La strategia generale è stata la seguente: uniformare la “pelle” delle
stanze mettendo un cotto antico come pavimento, un sistema di travature
in legno a vista per i soffitti, e infine camini e stufe di ceramica come
punto focale in ogni stanza. È bastato aggiungere qualche tocco di colore
caldo, con i tessuti verde muschio e arancione spento, per dare carattere
e personalità a una casa già molto confortevole e accogliente.
UN CAMINO NEORINASCIMENTALE DELL’800 DOMINA, CON LA SUA ELEGANTE
MOLE, LA STANZA DEI LIBRI
Da queste foto si può facilmente capire quanto i padroni di casa siano amanti del fuoco a legna. Non basta loro avere una grande cucina economica tradizionale (oltre a quella altrettanto enorme a gas) con un forno dove si possono cuocere i cervi, ma accanto hanno voluto anche un camino col piano di fuoco abbastanza alto per cuocere sulle braci chili di carni o di pesci. Così ci sono state tramandate nei disegni le cucine dei grandi signori del ‘500, capaci di tener testa a decine e decine di invitati. Così non sono più le cucine dei grandi ristoranti di oggi. È evidente che qui si è voluto ricreare l’atmosfera autentica della vita di campagna come si svolgeva nei secoli passati, cercando di dimenticare il presente per riscoprire gli antichi sapori e odori della perduta genuinità.
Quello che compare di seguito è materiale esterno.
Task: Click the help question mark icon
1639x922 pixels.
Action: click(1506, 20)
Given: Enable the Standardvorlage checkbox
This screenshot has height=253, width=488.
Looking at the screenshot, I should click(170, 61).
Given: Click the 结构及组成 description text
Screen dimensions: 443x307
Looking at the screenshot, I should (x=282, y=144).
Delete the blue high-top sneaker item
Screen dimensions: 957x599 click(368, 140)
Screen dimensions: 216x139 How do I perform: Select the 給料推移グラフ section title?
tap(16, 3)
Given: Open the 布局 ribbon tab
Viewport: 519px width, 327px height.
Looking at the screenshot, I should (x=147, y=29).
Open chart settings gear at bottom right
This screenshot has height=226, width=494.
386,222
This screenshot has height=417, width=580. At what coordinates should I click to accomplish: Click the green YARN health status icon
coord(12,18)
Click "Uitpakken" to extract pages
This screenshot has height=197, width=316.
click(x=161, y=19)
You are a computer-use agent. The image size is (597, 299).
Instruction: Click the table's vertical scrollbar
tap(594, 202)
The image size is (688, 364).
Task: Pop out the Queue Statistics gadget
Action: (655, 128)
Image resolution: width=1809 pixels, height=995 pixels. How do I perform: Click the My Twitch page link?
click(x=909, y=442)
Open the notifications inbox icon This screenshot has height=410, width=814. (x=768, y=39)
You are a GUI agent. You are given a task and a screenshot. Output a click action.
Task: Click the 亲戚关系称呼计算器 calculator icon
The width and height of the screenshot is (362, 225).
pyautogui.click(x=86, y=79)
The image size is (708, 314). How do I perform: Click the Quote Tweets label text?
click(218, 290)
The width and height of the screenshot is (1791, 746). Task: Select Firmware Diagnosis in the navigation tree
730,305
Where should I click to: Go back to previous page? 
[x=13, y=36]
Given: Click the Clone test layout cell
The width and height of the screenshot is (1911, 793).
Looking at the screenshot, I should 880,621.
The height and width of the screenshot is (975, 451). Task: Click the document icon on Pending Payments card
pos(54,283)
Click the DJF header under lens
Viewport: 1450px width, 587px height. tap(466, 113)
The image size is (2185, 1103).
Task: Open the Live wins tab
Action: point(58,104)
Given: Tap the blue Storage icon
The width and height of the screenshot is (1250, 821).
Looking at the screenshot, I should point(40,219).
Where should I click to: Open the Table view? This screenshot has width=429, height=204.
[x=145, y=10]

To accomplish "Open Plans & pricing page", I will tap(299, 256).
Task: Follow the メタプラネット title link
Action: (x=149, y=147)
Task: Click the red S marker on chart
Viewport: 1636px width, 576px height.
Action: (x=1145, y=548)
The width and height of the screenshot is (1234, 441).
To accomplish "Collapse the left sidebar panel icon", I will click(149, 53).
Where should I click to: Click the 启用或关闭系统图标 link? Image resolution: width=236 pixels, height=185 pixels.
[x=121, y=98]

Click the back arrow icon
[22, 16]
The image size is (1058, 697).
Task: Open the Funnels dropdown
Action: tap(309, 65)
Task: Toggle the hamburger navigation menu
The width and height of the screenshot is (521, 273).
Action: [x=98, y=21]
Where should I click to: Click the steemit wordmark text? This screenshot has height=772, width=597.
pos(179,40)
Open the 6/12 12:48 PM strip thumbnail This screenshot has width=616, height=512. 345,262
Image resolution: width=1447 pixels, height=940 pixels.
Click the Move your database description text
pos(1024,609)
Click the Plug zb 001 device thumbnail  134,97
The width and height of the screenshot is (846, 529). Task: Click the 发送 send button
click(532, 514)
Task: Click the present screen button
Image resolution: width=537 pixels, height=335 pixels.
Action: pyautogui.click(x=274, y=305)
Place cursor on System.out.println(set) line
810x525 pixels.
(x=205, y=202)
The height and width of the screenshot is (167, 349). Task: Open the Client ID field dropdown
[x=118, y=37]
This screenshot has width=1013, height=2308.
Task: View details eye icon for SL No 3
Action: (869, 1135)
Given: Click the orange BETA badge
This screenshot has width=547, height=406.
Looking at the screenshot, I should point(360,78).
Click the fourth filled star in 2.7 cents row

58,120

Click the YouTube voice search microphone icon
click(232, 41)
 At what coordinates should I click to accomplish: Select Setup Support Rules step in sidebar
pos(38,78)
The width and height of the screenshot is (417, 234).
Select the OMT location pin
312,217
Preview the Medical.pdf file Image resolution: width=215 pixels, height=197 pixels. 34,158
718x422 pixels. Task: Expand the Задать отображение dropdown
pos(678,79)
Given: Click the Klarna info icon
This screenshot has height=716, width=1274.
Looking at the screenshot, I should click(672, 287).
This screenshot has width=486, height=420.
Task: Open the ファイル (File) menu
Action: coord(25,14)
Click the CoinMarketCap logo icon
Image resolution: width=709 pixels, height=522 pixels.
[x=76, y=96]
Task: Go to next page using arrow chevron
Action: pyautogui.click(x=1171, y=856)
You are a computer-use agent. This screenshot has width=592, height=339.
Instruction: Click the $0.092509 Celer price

Il protagonista vero di questo soggiorno è la grande stufa in ceramica che riempie la parete con un’inusuale forma a onda. Si tratta di una stufa passante che riscalda sia la zona conversazione che, al di là della parete, quella del pranzo. Da questo versante ha una forma moderna piuttosto essenziale, mentre dall’altra si presenta più tradizionale con una decorazione di piastrelle policrome della ditta Thun di Bolzano (o meglio di Bozen come loro firmano ogni pezzo). I colori sono lo stesso bianco della parete e l’azzurro.